Searching for Comrade Obermeier

On September 9, 1947, federal agents stormed the offices of Hotel & Restaurant Employees Local 6 and arrested the president of the union, Michael J. Obermeier, on politically motivated immigration charges. Obermeier had been the president of Local 6 for the last ten years, and a militant union leader for food workers in the city since 1922, having organized hundreds of hotels and restaurants and thousands of poor, immigrant, minority and female workers in the hospitality industry to fight for respect and dignity on the job, higher pay and lower hours.

The Red Scare was the perfect pretense to chase troublemakers like Obermeier out of the industry, and the Taft-Hartley Act (passed two weeks earlier) already laid a legal framework to remove Communists from union office, but Obermeier was an even easier target because he had not entered the country legally in 1913. Despite his German translation and propaganda work in support of the US war effort during World War II, and his repeated applications for U.S. citizenship, he was deemed to be an undesirable alien subversive shortly after the war.

The feds were likely alerted to Obermeier’s position, status and “threat” by the officers of the Hotel and Restaurant Employees and Bartenders International Union who had welcomed Obermeier and his comrades into the unions only a decade earlier in an effort to drive the mafia out of the union and organize the thousands of workers who were crying out for the union but were suddenly shocked – SHOCKED – to find out that the officers of their largest local were COMMUNISTS!

It was a scenario that played itself out in countless CIO unions that were “bored from within” by Communist elementa, but the H&RE were an AFL union that had invited the Communists in before they spat them out. The officers of Local 6, and the Hotel Trades Council to which it was affiliated, were faced with the same choice of repudiating the Communist Party and their earlier politics, or being thrown overboard.
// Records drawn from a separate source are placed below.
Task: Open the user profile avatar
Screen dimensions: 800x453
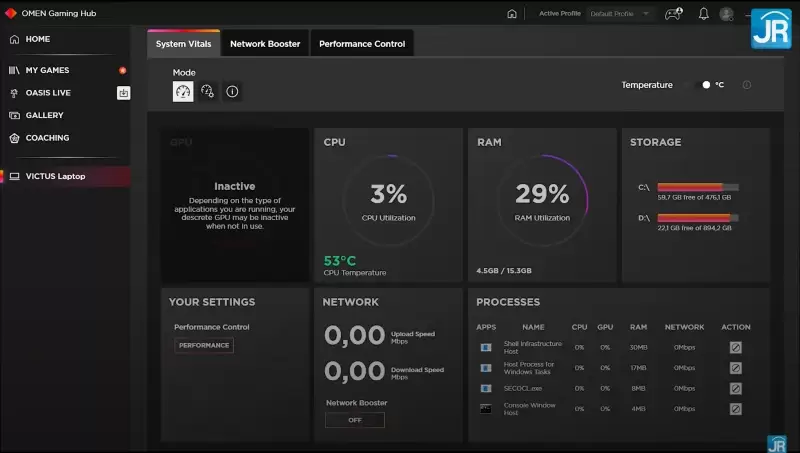Action: tap(726, 14)
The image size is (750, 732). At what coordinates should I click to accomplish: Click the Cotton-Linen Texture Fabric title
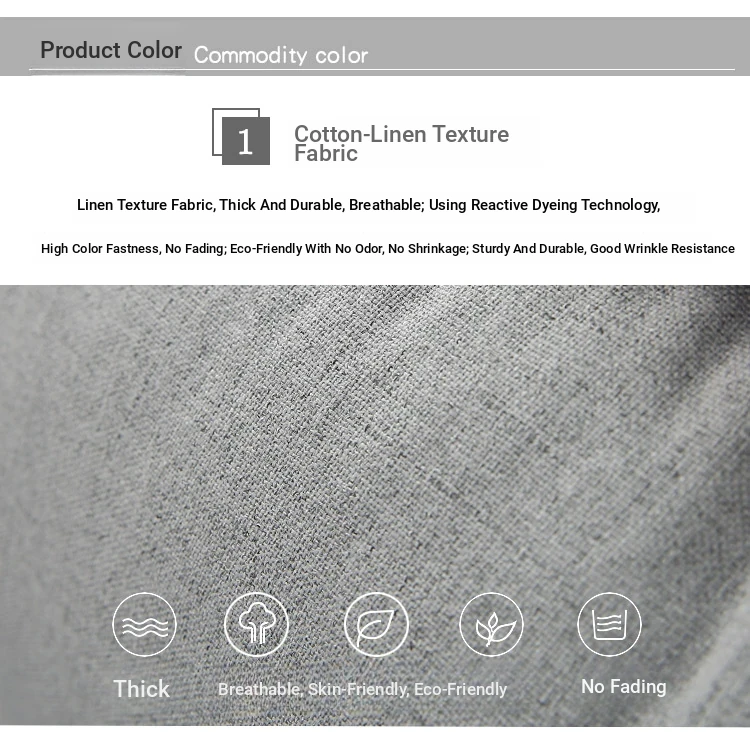[401, 143]
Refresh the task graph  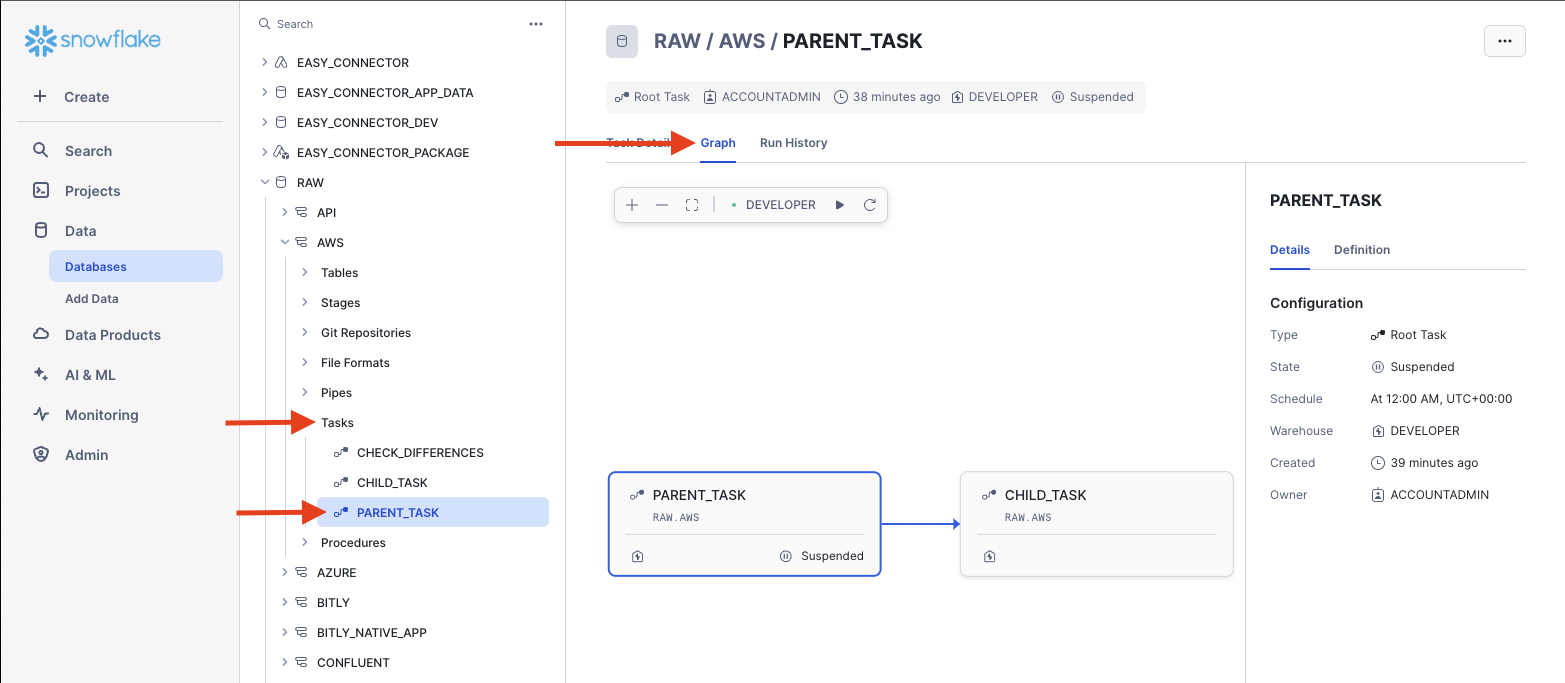pyautogui.click(x=870, y=205)
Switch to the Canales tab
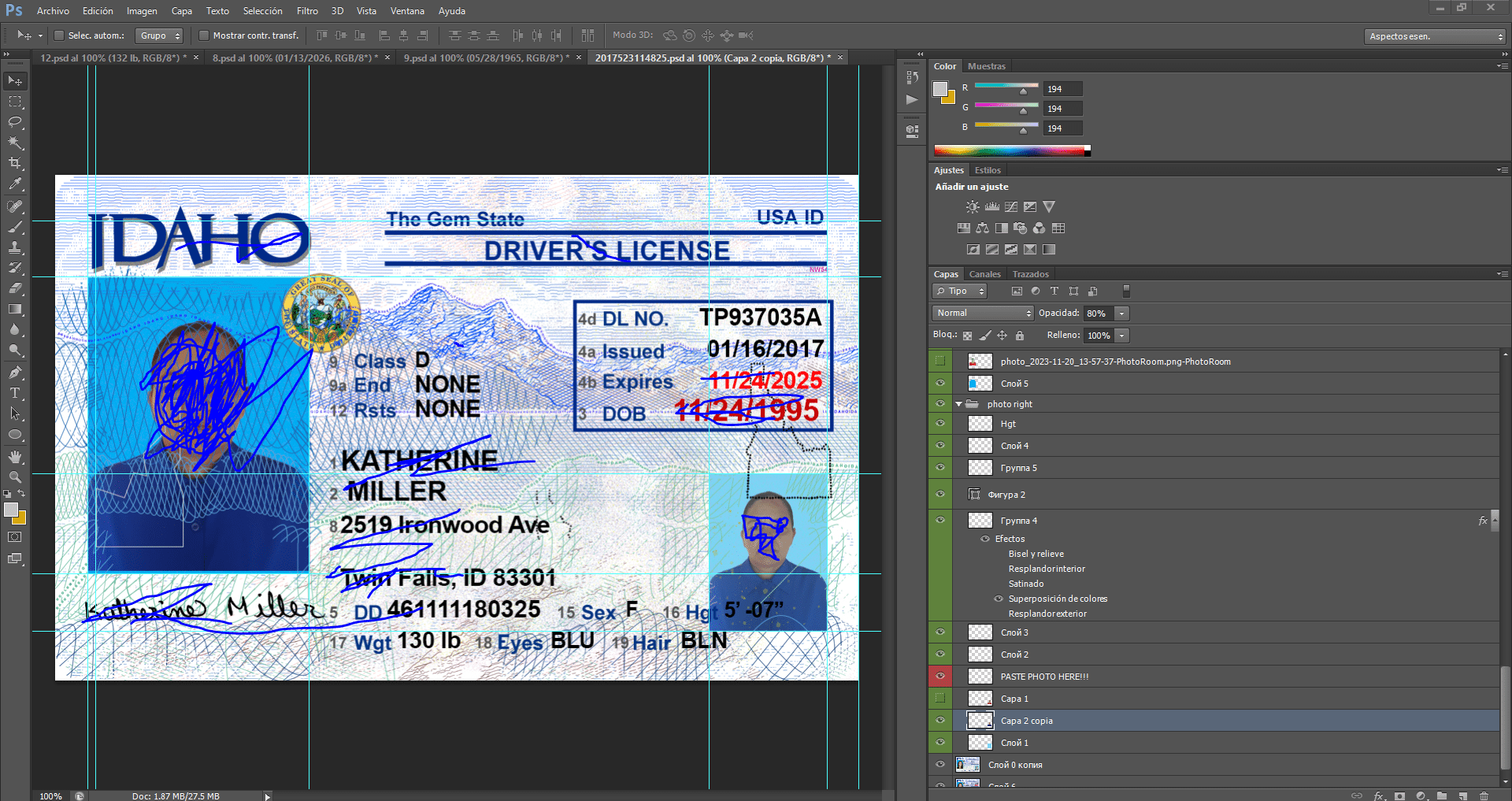The image size is (1512, 801). tap(984, 274)
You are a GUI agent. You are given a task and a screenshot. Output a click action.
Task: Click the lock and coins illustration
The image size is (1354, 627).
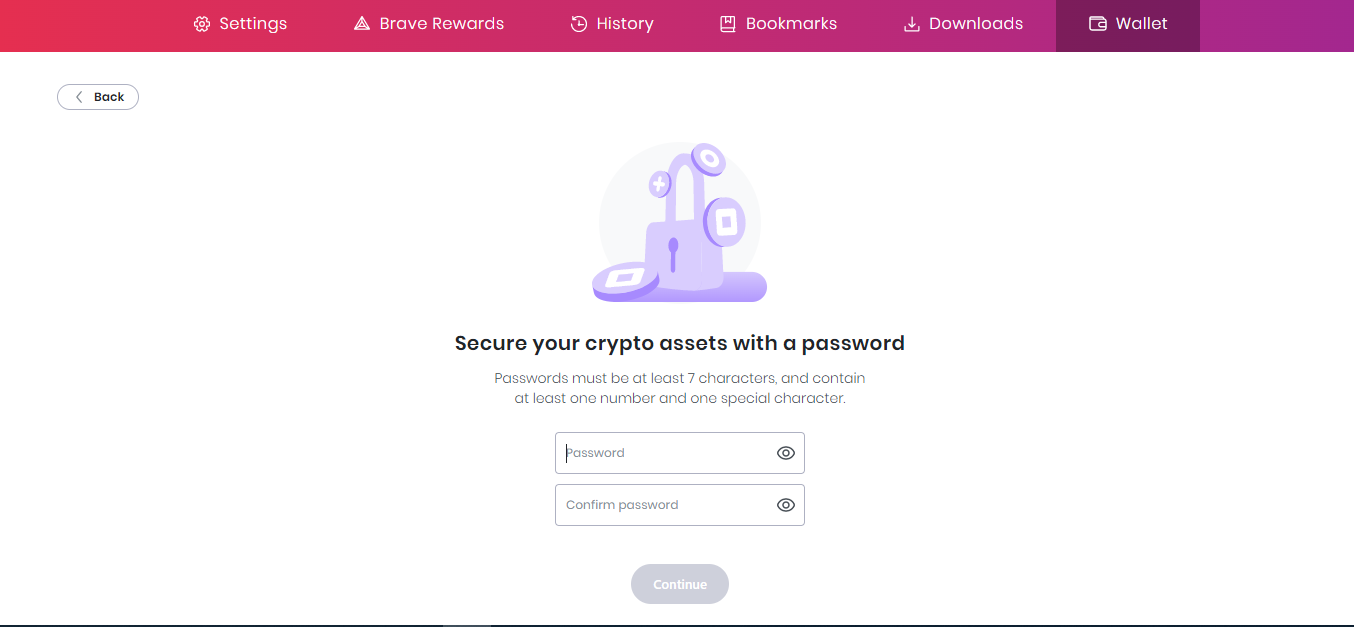tap(680, 223)
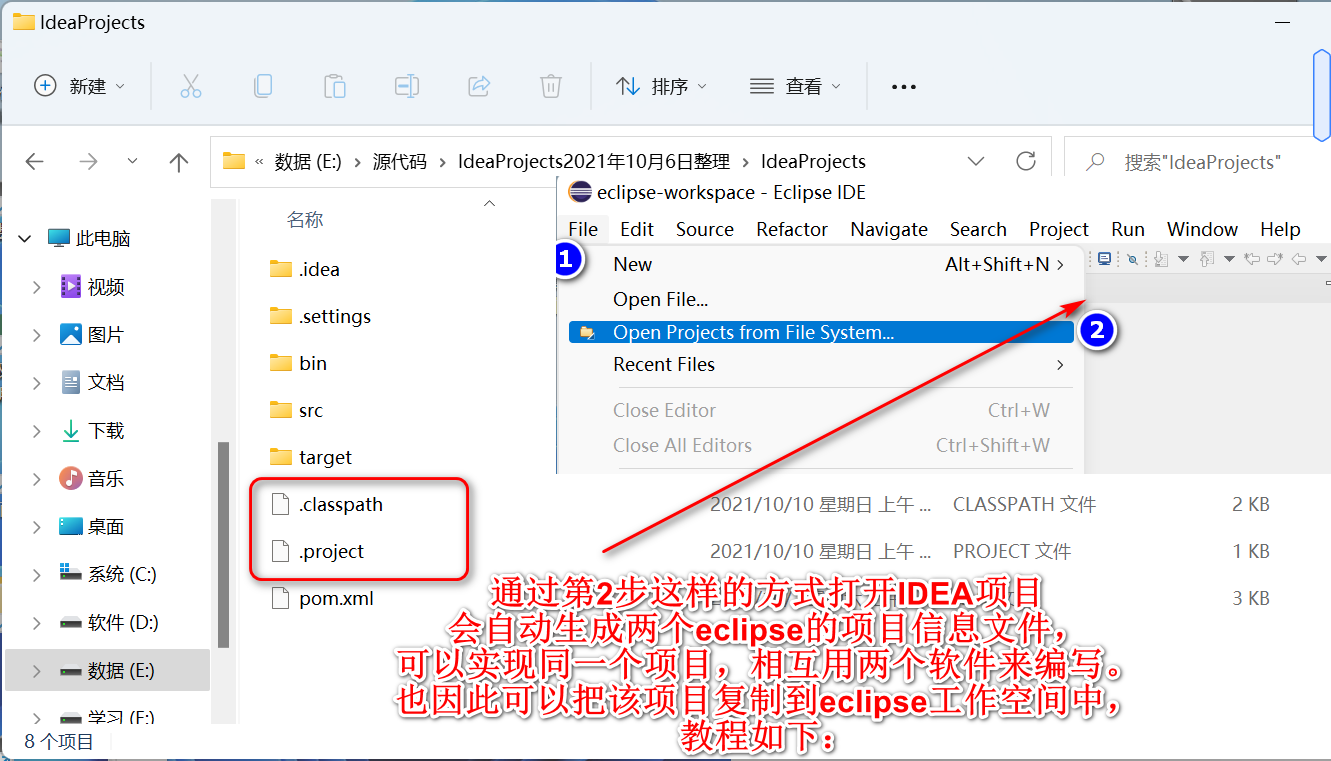Viewport: 1331px width, 761px height.
Task: Open the Edit menu in Eclipse
Action: (x=637, y=229)
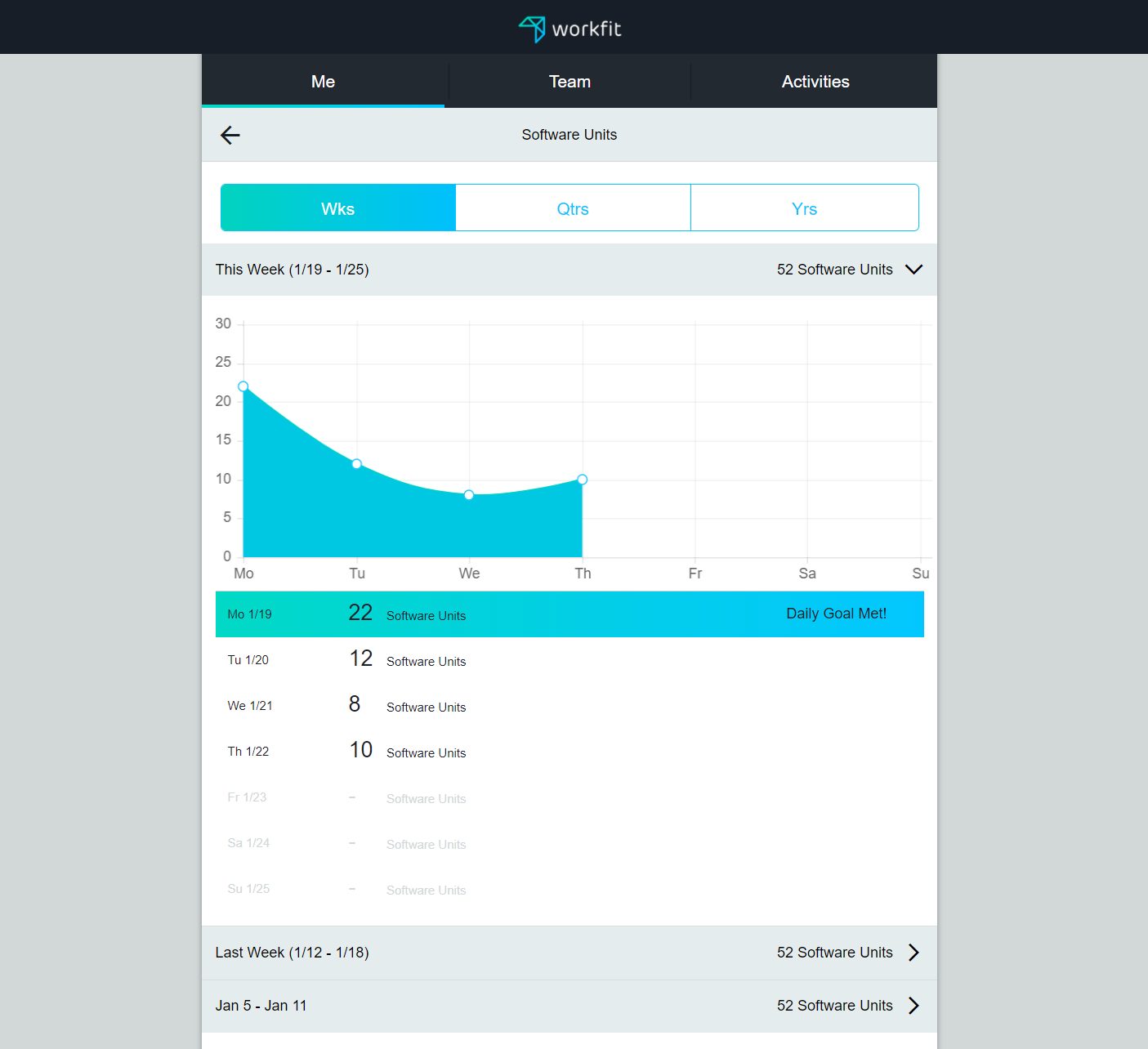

Obermeier’s close partner, Jay Rubin, rejected him and their radical politics and claimed allegiance to the U.S. flag and the bureaucratic union regime, and he continued to lead the union for much of the rest of the century.

Obermeier took the fall for the New York local’s radicalism. He was found guilty of perjury for having denied past or present Communist affiliations when he had applied for U.S. citizenship, even though he had been a member of the party from 1930 until 1939. He was deported to Germany on December 11, 1952 and died in Spain on May 28, 1960.

Much remains obscure about Obermeier. Who was he? Where, exactly did he come from? How did he come to the independent syndicalist trade union movement? And how from there was he attracted to the Communist Party and the Trade Union Education League? Did he recruit Jay Rubin to the CP, or did Jay Rubin join first? What political beliefs did he have that were independent of the CP? What happened to him when he was repatriated to Germany? And what the fuck was a German Communist (and, I suspect, a Jew) doing in Fascist Spain?

I have been studying Obermeier, Local 6 and the movements that spawned it, for most of the year and I am not much closer to the answer. My research continues.

One Reply to “Searching for Comrade Obermeier”

  1. Dear Shawn,

    I don’t know if you are still concerned with this since this article is already 8 years old. I was doing some research on my family tree and found this by coincidence. Michael Obermeier was the cousin of my great-grandfather, who was also called Michael. It was my great-grandfather who lived in Spain and as far as I know, his “American” cousin died there during a visit.

    There are three more things that I can tell you in answer of your questions: Michael came from Eastern Bavaria (Oberpfalz) and he was not Jewish. My family is of catholic origin. I was also told that he always denied to be or have been a communist.

    I hope this helps you and if you are interested, I can ask my grandfather for further information.